The features in the tf_record are:
name_to_features = {
"input_ids": tf.FixedLenFeature([128], tf.int64),
"input_mask": tf.FixedLenFeature([128], tf.int64),
"segment_ids": tf.FixedLenFeature([128], tf.int64),
"label_ids": tf.FixedLenFeature([], tf.int64),
}
where:
- input_ids: the input sequence tokenized using the BERT tokenizer
- input_mask: mask of 0/1 corresponding to the input_ids
- segment_ids: 0/1 segment ids following BERT
- label_ids: classification label
Note that the above features are same as that used in the code of BERT fine-tuning for classification, so code in the BERT github repository can be used for creating the tf_record files.
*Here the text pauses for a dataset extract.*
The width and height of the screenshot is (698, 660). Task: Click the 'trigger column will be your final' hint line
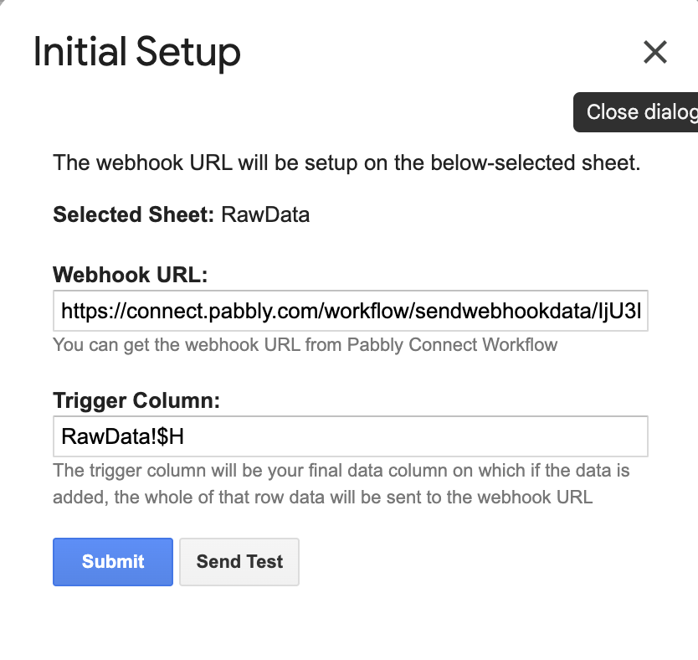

The followiing arguments to run_classifier_pretrain.py need to be set:
- task_eval_files: train_tf_record, eval_tf_record
- where train_tf_record is the train file for the task and eval_tf_record is the test file
- test_num_labels: number of classes in the task
LEOPARD Fine-tuning
Hyper-parameters for the LEOPARD model:
-
K = 4:
--num_train_epochs=150*N
--train_batch_size=2*N -
K = 8:
--num_train_epochs=200*N --train_batch_size=2*N -
K = 16:
--num_train_epochs=200*N --train_batch_size=4*N -
K = 32:
--num_train_epochs=50*N --train_batch_size=2*N
In addition, set the argument warp_layers=false
for fine-tuning the LEOPARD model.
Meta-Training
This requires large training time and typically should be run on multiple GPU.
SMLMT data file name should begin with "meta_pretain" and end with the value of N for the tasks in that file (on file per N), for example "meta_pretrain_3.tf_record" for 3-way tasks. The training code will take train_batch_size
many examples at a time starting from the beginning of the files (without shuffling) and treat that as one task for training.
Meta-training can be run using the following command:
python run_classifier_pretrain.py \
--do_train=true \
--task_train_files=${TRAIN_FILES} \
--num_train_epochs=1 \
--save_checkpoints_steps=5000 \
--max_seq_length=128 \
--task_eval_files=${TASK_EVAL_FILES} \
--tasks_per_gpu=1 \
--num_eval_tasks=1 \
--num_gpus=4 \
--learning_rate=1e-05 \
--train_lr=1e-05 \
--keep_prob=0.9 \
--attention_probs_dropout_prob=0.1 \
--hidden_dropout_prob=0.1 \
--SGD_K=1 \
--meta_batchsz=80 \
--num_batches=8 \
--train_batch_size=90 \
--min_layer_with_grad=0 \
--train_word_embeddings=true \
--use_pooled_output=true \
--output_layers=2 \
--update_only_label_embedding=true \
--use_euclidean_norm=false \
--label_emb_size=256 \
--stop_grad=true \
--eval_batch_size=90 \
--eval_examples_per_task=2000 \
--is_meta_sgd=true \
--data_sqrt_sampling=true \
--deep_set_layers=0 \
--activation_fn=tanh \
--clip_lr=true \
--inner_epochs=1 \
--warp_layers=true \
--min_inner_steps=5 \
--average_query_every=3 \
--weight_query_loss=true \
--output_dir=${output_dir} \
--pretrain_task_weight=0.5
References:
Code is based on the public repository: https://github.com/google-research/bert
Devlin, Jacob and Chang, Ming-Wei and Lee, Kenton and Toutanova, Kristina. BERT: Pre-training of Deep Bidirectional Transformers for Language Understanding. arXiv preprint arXiv:1810.04805, 2018.